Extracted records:
****
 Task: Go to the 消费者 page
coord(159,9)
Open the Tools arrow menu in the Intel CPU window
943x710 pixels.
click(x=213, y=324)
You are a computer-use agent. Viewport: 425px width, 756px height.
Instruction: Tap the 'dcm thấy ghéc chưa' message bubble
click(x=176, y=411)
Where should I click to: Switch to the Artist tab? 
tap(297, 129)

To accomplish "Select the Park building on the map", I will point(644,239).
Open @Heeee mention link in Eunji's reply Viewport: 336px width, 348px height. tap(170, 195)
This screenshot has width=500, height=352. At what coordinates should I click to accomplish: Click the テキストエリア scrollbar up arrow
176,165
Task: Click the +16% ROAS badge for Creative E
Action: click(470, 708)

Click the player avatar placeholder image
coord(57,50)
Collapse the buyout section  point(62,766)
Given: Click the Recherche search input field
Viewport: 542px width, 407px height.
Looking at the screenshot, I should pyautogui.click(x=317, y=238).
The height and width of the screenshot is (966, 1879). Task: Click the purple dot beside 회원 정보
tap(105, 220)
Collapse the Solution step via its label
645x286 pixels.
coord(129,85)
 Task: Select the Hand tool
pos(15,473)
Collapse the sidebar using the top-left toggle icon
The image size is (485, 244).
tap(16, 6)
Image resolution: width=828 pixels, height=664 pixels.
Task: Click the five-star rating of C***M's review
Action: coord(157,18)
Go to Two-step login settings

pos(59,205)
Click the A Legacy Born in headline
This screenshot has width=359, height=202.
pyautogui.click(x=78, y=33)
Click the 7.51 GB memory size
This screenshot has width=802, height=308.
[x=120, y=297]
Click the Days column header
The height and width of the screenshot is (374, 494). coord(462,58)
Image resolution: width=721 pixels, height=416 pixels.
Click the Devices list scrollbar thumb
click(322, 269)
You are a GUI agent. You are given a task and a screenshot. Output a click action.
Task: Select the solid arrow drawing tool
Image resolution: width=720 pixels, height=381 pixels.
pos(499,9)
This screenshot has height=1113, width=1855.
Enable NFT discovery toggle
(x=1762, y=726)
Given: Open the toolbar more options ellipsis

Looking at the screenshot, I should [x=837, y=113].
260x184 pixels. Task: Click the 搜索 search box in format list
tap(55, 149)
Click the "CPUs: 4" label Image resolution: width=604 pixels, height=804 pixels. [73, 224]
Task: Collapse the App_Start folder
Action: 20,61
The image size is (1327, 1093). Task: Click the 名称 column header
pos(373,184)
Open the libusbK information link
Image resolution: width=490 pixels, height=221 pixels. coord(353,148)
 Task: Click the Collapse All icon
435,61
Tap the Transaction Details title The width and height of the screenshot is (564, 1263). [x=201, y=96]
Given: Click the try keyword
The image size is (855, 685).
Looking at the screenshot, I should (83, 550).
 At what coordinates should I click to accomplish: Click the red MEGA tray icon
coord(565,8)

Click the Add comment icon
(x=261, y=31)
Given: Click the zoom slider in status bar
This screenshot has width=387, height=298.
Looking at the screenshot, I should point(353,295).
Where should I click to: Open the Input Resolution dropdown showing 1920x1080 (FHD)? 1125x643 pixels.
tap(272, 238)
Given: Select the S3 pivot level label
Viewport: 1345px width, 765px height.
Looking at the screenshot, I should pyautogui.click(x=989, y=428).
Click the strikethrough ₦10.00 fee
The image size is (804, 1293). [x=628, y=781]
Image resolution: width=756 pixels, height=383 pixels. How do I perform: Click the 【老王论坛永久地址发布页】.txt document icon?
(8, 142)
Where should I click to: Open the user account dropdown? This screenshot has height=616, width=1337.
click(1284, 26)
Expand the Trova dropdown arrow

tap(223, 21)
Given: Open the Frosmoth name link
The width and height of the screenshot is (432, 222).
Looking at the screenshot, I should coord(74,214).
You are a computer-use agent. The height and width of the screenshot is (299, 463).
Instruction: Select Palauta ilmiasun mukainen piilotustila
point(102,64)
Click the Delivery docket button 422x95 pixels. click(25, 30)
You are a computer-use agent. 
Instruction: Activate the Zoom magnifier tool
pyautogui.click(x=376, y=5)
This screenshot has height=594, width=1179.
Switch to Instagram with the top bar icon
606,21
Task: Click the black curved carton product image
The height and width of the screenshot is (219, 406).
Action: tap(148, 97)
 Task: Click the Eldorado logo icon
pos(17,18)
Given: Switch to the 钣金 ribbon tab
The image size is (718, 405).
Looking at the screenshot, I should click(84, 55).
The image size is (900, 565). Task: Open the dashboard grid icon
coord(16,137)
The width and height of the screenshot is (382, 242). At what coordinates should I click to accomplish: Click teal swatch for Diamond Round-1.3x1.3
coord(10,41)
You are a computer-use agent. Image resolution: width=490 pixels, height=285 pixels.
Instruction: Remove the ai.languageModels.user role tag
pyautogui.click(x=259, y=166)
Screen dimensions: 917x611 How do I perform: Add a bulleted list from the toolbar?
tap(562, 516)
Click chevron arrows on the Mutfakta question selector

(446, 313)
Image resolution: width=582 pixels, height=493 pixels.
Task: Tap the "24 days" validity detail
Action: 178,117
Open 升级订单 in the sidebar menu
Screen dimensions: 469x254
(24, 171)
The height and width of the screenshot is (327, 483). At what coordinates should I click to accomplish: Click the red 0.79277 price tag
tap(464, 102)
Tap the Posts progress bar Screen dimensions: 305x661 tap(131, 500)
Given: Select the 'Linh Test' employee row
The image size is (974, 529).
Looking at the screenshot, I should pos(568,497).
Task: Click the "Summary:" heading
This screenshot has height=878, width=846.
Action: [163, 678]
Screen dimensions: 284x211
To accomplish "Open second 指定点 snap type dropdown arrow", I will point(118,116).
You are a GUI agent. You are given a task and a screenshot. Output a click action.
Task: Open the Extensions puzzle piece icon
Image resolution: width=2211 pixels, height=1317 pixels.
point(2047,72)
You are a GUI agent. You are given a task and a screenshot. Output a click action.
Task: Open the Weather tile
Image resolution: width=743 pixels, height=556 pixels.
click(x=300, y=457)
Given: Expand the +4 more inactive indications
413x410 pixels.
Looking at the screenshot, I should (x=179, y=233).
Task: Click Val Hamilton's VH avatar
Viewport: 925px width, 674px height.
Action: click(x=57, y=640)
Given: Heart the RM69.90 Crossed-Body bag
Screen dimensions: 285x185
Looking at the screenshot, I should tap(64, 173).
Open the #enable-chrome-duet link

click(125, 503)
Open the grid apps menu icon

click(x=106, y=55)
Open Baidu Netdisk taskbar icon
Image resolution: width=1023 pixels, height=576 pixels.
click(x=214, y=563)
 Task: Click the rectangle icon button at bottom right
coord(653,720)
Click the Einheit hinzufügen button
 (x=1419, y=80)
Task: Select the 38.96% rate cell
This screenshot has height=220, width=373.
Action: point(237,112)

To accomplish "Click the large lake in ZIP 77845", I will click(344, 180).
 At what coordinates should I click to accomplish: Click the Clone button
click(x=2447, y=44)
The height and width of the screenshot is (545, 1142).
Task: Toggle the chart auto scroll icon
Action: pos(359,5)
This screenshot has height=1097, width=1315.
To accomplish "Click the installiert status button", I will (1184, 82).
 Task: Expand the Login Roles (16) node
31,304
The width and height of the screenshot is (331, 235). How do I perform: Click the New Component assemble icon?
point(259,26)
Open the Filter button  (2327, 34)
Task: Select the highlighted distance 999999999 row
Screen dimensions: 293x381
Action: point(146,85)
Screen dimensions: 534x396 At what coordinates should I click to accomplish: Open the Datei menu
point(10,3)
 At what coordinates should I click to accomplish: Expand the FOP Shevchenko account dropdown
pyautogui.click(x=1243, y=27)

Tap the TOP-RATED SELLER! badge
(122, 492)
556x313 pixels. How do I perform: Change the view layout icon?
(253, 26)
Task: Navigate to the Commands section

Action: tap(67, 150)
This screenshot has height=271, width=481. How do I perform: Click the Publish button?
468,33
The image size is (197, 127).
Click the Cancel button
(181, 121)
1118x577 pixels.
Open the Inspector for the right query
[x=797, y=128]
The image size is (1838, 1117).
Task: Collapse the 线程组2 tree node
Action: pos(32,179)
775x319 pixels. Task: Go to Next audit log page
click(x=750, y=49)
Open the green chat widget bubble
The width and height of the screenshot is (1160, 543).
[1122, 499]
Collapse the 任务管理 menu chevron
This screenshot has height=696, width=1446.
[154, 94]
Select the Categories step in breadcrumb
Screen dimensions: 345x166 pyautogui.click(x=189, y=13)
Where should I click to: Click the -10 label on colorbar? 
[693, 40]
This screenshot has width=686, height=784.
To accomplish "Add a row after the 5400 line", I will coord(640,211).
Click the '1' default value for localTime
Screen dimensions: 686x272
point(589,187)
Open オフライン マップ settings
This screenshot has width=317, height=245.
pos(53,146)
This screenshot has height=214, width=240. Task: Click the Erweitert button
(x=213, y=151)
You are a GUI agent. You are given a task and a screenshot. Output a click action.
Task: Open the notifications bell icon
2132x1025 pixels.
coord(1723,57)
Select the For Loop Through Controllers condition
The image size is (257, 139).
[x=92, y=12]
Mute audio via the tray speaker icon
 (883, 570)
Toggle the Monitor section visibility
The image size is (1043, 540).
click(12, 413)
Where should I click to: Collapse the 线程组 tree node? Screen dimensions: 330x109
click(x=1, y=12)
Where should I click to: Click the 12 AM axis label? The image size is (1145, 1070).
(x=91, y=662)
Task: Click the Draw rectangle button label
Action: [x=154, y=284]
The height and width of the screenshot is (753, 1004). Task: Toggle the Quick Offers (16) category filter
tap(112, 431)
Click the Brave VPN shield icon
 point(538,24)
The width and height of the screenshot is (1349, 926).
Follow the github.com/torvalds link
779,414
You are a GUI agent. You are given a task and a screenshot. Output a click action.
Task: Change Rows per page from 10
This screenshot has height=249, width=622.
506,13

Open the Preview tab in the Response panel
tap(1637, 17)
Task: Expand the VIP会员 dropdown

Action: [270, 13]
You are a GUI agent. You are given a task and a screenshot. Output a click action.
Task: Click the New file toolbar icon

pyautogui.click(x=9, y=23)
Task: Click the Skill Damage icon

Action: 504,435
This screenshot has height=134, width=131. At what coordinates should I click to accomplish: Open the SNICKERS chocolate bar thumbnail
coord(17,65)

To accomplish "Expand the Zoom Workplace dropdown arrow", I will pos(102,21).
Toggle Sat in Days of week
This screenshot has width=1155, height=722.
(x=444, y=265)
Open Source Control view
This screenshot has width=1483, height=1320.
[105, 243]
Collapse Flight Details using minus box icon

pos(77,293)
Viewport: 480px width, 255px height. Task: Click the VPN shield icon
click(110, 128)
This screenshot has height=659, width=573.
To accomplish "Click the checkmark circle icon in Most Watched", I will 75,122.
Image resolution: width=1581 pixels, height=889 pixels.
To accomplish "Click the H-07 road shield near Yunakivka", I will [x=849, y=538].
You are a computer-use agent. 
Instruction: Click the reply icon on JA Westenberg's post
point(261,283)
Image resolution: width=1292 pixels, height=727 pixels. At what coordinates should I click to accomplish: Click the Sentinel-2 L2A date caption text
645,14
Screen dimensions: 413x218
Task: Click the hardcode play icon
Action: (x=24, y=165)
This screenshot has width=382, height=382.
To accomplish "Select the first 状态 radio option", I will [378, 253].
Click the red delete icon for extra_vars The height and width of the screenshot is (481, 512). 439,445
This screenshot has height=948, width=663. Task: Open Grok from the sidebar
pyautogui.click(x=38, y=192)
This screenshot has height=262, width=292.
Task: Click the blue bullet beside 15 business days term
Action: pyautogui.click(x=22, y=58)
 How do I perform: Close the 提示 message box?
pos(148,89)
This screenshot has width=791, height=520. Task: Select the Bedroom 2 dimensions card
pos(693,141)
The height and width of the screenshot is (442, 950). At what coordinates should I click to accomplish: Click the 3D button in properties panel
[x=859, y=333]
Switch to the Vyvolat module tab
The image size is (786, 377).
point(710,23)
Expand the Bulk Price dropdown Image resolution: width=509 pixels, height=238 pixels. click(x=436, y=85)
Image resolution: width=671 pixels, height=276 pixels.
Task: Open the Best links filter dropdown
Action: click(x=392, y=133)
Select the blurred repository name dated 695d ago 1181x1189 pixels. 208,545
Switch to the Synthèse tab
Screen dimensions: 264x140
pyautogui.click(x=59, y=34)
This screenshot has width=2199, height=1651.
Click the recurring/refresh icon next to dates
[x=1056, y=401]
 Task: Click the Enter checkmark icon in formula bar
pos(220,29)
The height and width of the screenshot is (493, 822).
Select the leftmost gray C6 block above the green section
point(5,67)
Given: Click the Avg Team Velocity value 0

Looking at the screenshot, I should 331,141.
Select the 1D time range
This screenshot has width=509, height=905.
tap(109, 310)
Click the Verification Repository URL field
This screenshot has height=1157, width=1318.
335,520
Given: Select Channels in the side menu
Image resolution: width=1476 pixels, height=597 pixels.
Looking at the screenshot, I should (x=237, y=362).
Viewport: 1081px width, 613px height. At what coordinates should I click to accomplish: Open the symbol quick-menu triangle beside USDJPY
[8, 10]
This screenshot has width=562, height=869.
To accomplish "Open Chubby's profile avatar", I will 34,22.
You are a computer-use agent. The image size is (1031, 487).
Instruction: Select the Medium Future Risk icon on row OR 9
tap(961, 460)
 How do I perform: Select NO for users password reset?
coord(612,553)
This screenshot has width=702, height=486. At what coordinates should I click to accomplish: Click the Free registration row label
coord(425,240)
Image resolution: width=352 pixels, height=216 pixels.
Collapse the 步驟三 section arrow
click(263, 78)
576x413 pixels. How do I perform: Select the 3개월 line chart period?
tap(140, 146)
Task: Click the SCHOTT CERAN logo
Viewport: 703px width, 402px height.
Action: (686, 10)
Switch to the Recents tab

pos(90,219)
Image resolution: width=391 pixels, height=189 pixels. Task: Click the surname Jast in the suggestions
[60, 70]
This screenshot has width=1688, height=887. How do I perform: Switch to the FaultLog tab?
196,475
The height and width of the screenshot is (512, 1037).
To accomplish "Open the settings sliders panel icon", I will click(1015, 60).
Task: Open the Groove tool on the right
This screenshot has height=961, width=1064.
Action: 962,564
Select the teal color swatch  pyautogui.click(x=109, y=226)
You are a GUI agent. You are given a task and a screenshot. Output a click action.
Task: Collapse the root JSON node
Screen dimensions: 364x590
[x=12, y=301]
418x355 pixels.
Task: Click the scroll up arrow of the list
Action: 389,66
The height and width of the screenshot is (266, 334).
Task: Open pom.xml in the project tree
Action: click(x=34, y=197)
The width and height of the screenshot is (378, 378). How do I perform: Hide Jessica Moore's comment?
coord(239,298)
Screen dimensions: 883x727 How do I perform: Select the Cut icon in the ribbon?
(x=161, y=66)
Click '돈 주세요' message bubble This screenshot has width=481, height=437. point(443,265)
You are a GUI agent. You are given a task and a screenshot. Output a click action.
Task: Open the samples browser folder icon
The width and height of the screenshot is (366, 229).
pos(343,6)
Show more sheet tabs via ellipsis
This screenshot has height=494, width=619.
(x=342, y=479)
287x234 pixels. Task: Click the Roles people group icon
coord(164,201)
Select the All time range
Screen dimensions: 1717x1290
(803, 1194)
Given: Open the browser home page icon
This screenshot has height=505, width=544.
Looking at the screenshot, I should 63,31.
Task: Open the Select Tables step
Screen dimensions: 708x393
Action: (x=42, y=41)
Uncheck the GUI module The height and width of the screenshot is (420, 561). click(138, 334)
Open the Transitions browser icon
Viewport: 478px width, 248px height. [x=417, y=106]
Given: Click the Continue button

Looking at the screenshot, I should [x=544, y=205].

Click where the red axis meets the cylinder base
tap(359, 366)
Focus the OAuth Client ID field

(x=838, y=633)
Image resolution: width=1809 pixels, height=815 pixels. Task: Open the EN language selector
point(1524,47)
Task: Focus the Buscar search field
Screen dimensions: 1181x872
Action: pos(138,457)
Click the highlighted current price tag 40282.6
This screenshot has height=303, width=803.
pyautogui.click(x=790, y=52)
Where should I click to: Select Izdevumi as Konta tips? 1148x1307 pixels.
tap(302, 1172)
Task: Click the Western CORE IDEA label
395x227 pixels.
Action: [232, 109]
****
*SET EXERCISE*
Output the lines from the line containing "Focus the OAuth Client ID field" through the line containing "Action: pos(138,457)", both included, exactly as they appear.

*THE COMPLETED TASK*
Focus the OAuth Client ID field

(x=838, y=633)
Image resolution: width=1809 pixels, height=815 pixels. Task: Open the EN language selector
point(1524,47)
Task: Focus the Buscar search field
Screen dimensions: 1181x872
Action: pos(138,457)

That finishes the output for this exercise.